__Prompt__:
Below are records with pictures in them. Output exactly the lines from the one with "Screen dimensions: 512x432" through the one with "This screenshot has height=579, width=947.", both included, and leave every picture out; give only those lines.

*** Given information Section Begins ***

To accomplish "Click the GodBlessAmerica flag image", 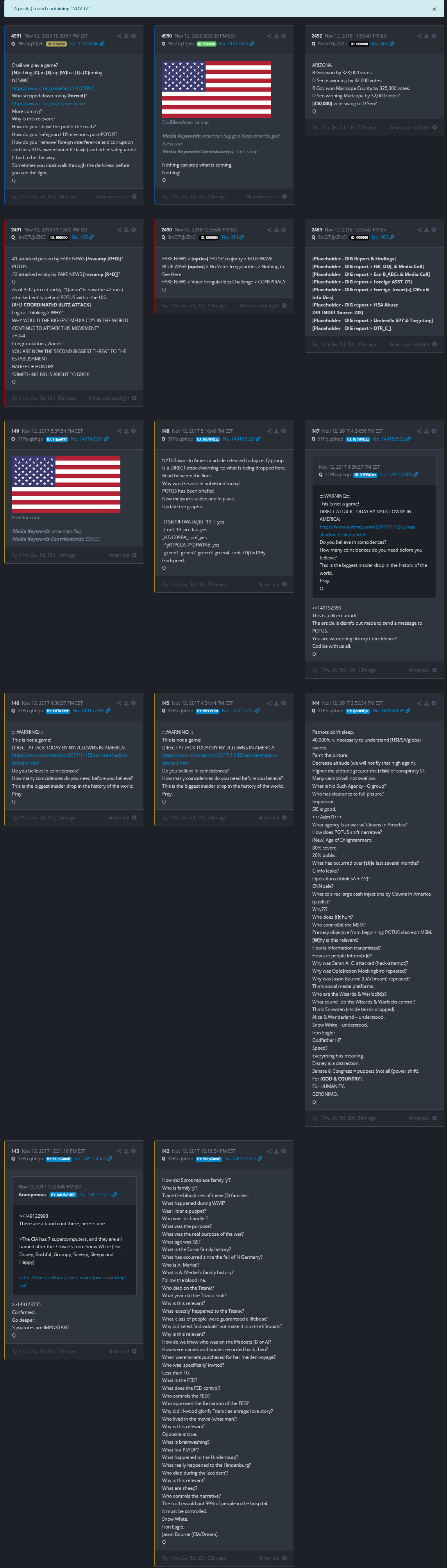I will pos(216,89).
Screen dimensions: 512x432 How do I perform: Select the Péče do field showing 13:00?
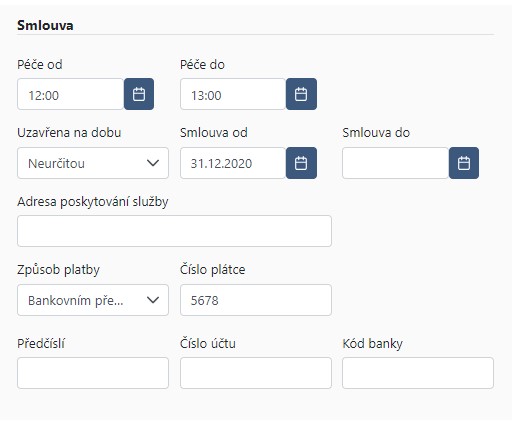click(233, 94)
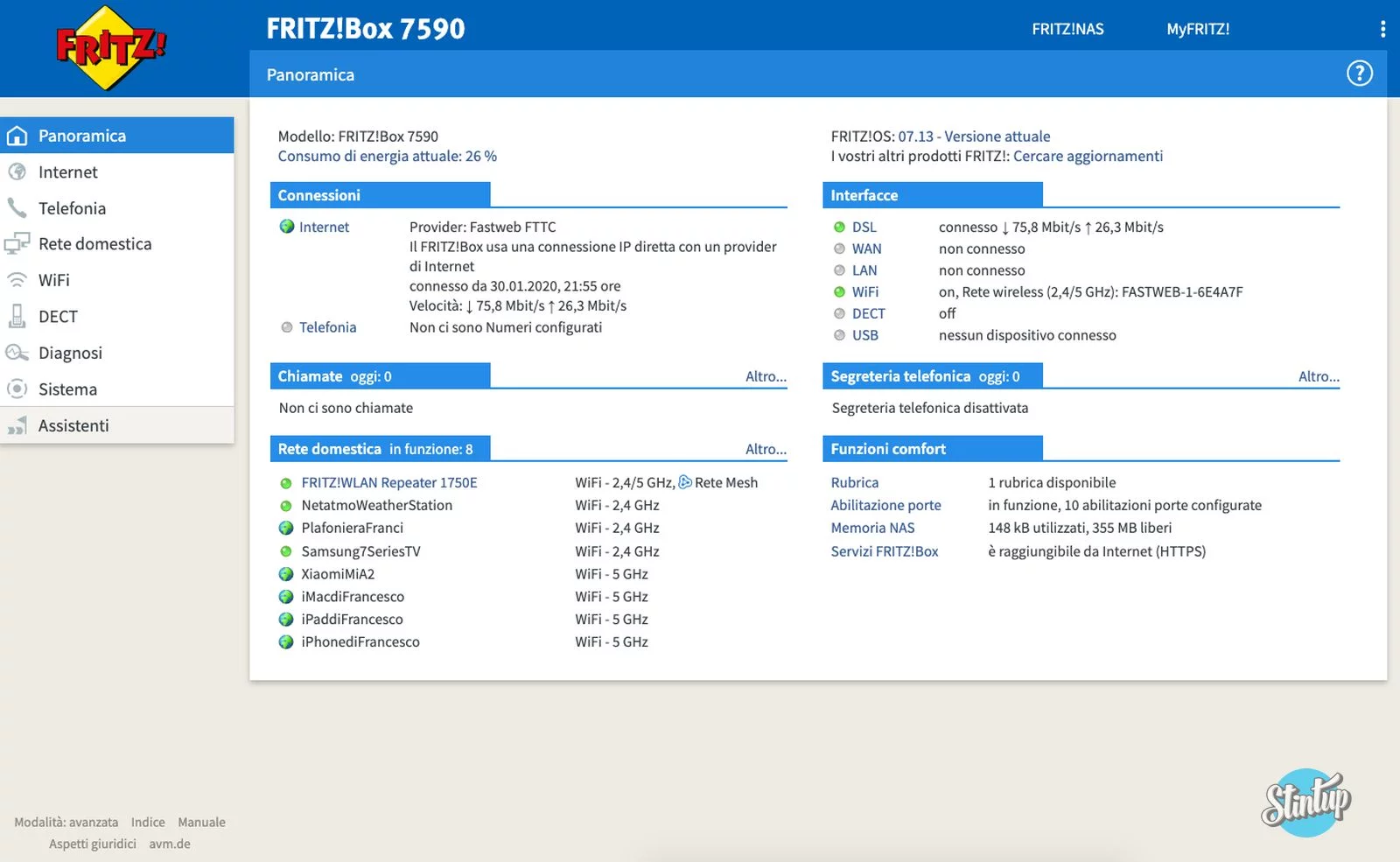This screenshot has height=862, width=1400.
Task: Click the DECT handset icon in sidebar
Action: point(17,316)

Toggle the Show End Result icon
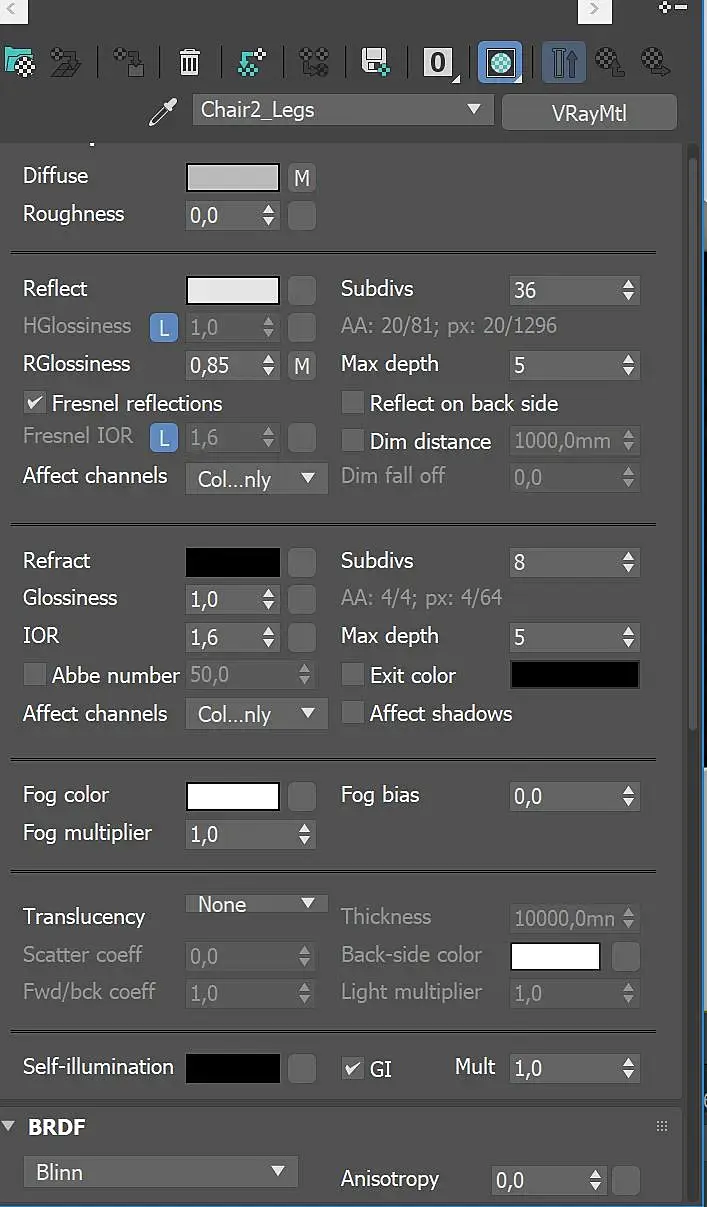[564, 63]
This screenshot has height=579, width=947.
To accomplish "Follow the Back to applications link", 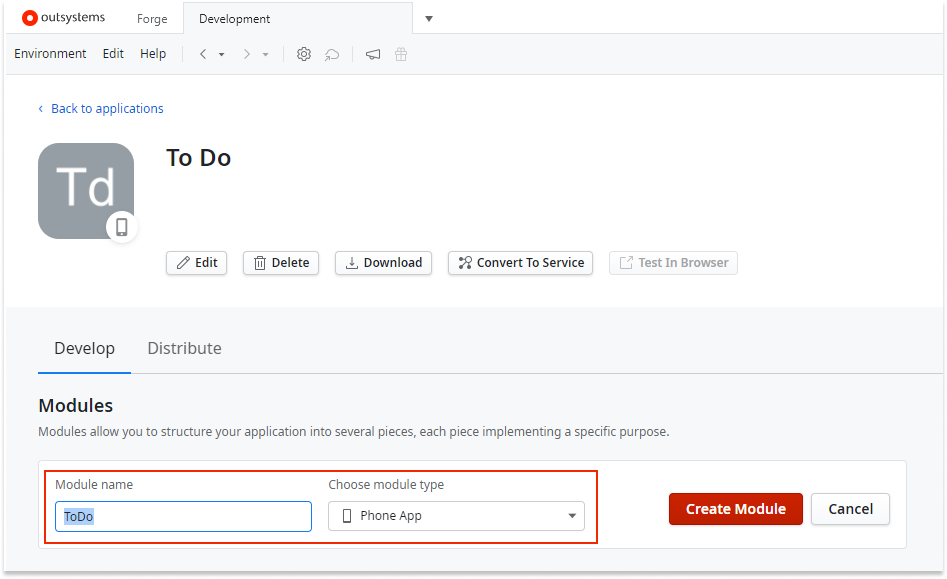I will click(x=106, y=108).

*** Given information Section Ends ***

__Answer__:
Screen dimensions: 512x432 How do I perform: Select the Péče do field showing 13:00?
click(233, 94)
This screenshot has height=862, width=1400.
Task: Click the DECT handset icon in sidebar
Action: point(17,316)

Toggle the Show End Result icon
[564, 63]
This screenshot has height=579, width=947.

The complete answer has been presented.